• [Work instructions]: All of the lines below should be output exactly as shown.
===== Records to use
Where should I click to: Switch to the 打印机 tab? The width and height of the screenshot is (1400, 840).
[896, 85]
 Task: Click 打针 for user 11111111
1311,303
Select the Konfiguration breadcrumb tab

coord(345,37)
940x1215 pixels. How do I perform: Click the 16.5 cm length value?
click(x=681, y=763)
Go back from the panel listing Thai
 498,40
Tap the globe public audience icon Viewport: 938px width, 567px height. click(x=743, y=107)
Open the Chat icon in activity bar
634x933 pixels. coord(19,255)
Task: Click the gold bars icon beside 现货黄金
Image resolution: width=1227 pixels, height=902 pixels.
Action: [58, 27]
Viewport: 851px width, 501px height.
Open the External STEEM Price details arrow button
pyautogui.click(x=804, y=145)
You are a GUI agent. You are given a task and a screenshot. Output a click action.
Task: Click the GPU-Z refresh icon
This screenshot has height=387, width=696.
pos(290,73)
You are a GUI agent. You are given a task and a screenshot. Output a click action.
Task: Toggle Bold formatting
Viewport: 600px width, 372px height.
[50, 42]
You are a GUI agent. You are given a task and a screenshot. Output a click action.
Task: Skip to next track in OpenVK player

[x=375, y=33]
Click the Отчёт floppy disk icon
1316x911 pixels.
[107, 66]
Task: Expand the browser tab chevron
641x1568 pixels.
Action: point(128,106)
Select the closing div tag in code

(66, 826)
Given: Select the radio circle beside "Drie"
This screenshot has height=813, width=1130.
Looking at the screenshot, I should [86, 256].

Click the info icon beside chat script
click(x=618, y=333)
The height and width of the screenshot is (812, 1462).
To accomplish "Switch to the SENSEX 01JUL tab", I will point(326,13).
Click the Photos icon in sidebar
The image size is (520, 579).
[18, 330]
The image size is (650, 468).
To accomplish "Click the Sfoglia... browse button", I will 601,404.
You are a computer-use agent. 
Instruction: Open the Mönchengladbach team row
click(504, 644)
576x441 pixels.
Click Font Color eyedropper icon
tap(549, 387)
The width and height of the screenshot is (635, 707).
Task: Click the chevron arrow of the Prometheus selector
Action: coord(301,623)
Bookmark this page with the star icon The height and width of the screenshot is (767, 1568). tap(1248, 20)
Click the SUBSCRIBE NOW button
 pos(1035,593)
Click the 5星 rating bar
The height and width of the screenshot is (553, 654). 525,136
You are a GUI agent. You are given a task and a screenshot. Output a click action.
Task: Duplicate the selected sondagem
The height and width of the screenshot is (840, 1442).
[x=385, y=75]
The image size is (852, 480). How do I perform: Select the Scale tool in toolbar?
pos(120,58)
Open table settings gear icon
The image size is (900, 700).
==========
• [Exercise solution]:
Where should I click to: Switch to the 打印机 tab? The width and height of the screenshot is (1400, 840).
[896, 85]
 Task: Click 打针 for user 11111111
1311,303
Select the Konfiguration breadcrumb tab

coord(345,37)
940x1215 pixels. How do I perform: Click the 16.5 cm length value?
click(x=681, y=763)
Go back from the panel listing Thai
 498,40
Tap the globe public audience icon Viewport: 938px width, 567px height. click(x=743, y=107)
Open the Chat icon in activity bar
634x933 pixels. coord(19,255)
Task: Click the gold bars icon beside 现货黄金
Image resolution: width=1227 pixels, height=902 pixels.
Action: [58, 27]
Viewport: 851px width, 501px height.
Open the External STEEM Price details arrow button
pyautogui.click(x=804, y=145)
You are a GUI agent. You are given a task and a screenshot. Output a click action.
Task: Click the GPU-Z refresh icon
This screenshot has height=387, width=696.
pos(290,73)
You are a GUI agent. You are given a task and a screenshot. Output a click action.
Task: Toggle Bold formatting
Viewport: 600px width, 372px height.
[50, 42]
You are a GUI agent. You are given a task and a screenshot. Output a click action.
Task: Skip to next track in OpenVK player

[x=375, y=33]
Click the Отчёт floppy disk icon
1316x911 pixels.
[107, 66]
Task: Expand the browser tab chevron
641x1568 pixels.
Action: point(128,106)
Select the closing div tag in code

(66, 826)
Given: Select the radio circle beside "Drie"
This screenshot has height=813, width=1130.
Looking at the screenshot, I should [86, 256].

Click the info icon beside chat script
click(x=618, y=333)
The height and width of the screenshot is (812, 1462).
To accomplish "Switch to the SENSEX 01JUL tab", I will point(326,13).
Click the Photos icon in sidebar
The image size is (520, 579).
[18, 330]
The image size is (650, 468).
To accomplish "Click the Sfoglia... browse button", I will 601,404.
You are a computer-use agent. 
Instruction: Open the Mönchengladbach team row
click(504, 644)
576x441 pixels.
Click Font Color eyedropper icon
tap(549, 387)
The width and height of the screenshot is (635, 707).
Task: Click the chevron arrow of the Prometheus selector
Action: coord(301,623)
Bookmark this page with the star icon The height and width of the screenshot is (767, 1568). tap(1248, 20)
Click the SUBSCRIBE NOW button
 pos(1035,593)
Click the 5星 rating bar
The height and width of the screenshot is (553, 654). 525,136
You are a GUI agent. You are given a task and a screenshot. Output a click action.
Task: Duplicate the selected sondagem
The height and width of the screenshot is (840, 1442).
[x=385, y=75]
The image size is (852, 480). How do I perform: Select the Scale tool in toolbar?
pos(120,58)
Open table settings gear icon
The image size is (900, 700).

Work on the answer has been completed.